MIRAMSHAH, March 15: A seminary abandoned a few years ago but now being allegedly used as a terrorist den was blown up by security forces here on Wednesday. Army and paramilitary troops cordoned off Madressah Al Khalifa Islami near Amin checkpost, about a kilometre south of Miramshah, and blew up the place with dynamite.
The seminary is said to have been built by an Afghan cleric belonging to Mazar-i-Sharif in the late 1980s. The building was abandoned a few years ago.
An Inter-Service Public Relations press release issued in Peshawar said terrorists used the abandoned building to launch attacks on military installations.
Meanwhile, the agency’s political authorities have ordered arms dealers in Miramshah to wind up their business immediately.
The order follows imposition of a ban on display of arms in Miramshah, declaring the town as a ‘weapons free zone’, following clashes between security forces and militants.
Officials said political authorities had asked the arms dealers to shift their weapons and ammunition forthwith to some other place, and warned them that their stock would be seized if they failed to comply. Miramshah has emerged as a major arms market in the tribal area. There are more than 50 weapons shops operating in the town.

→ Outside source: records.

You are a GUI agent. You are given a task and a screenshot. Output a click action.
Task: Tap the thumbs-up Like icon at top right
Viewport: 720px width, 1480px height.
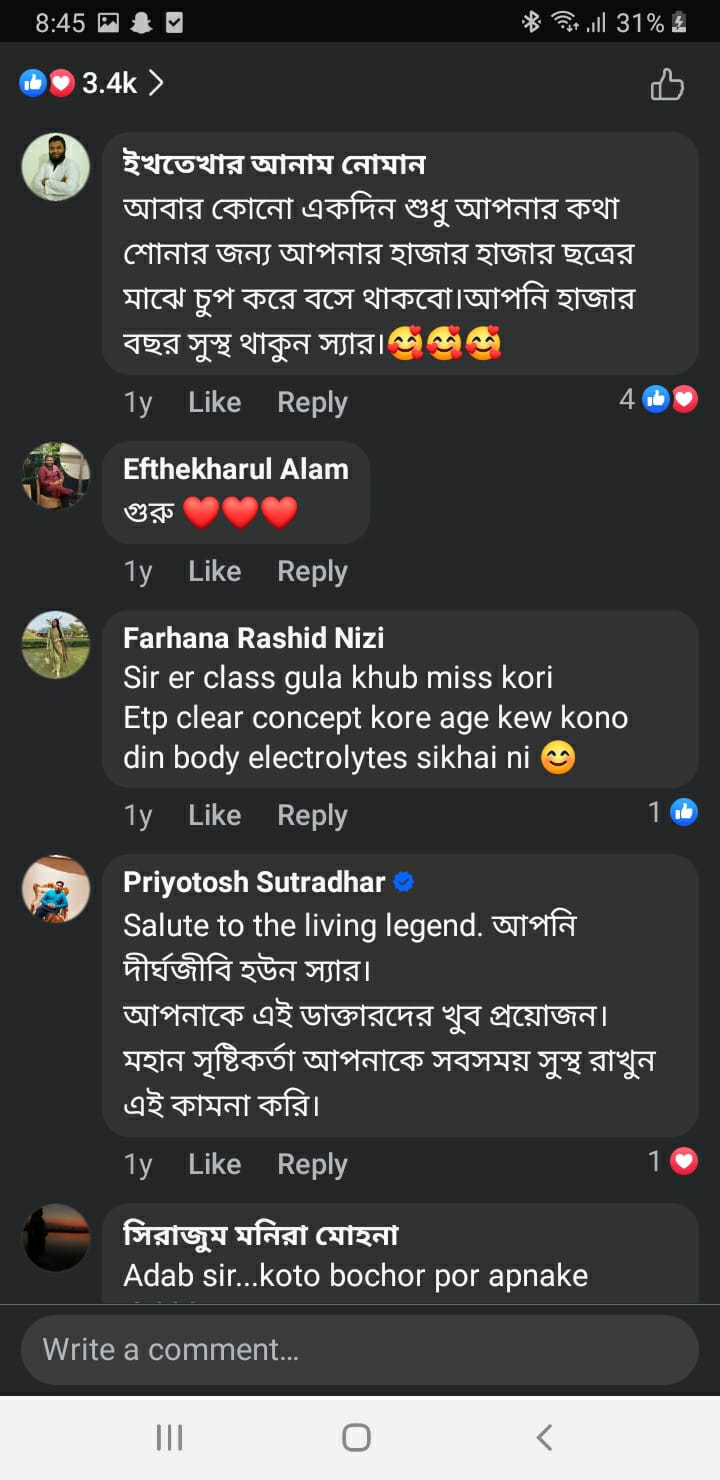[667, 85]
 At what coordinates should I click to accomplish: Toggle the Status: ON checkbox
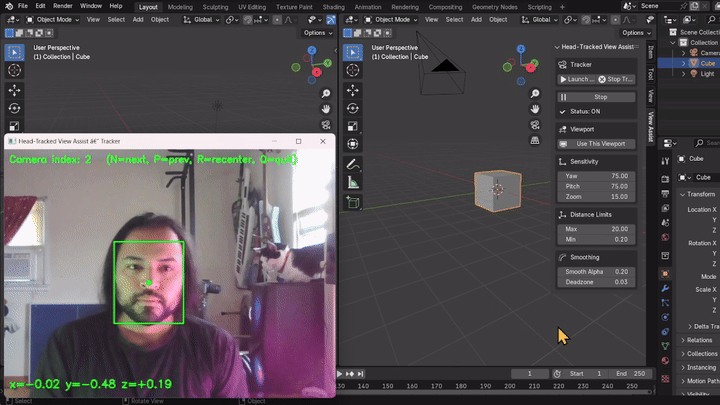click(562, 111)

Agencies add: “The Khalifa Madressah was destroyed by security forces today as part of a campaign to deprive militants of any hideout,” an official told AFP in Miramshah.
The Afghan cleric who set up the seminary was identified as Khalifa who died several years ago. Khalifa was an associate of former Taliban commander Jalaluddin Haqqani, officials said. Haqqani is now on a US list of most wanted militants.
Last week troops and helicopter gunships destroyed seminaries run by two local clerics, Sadiq Noor and Abdul Khaleq.
North Waziristan’s Political Agent Zaheerul Islam, told Reuters that 29 people, 19 of them Afghans, had been arrested since authorities announced a drive to force out Afghans living illegally in the region.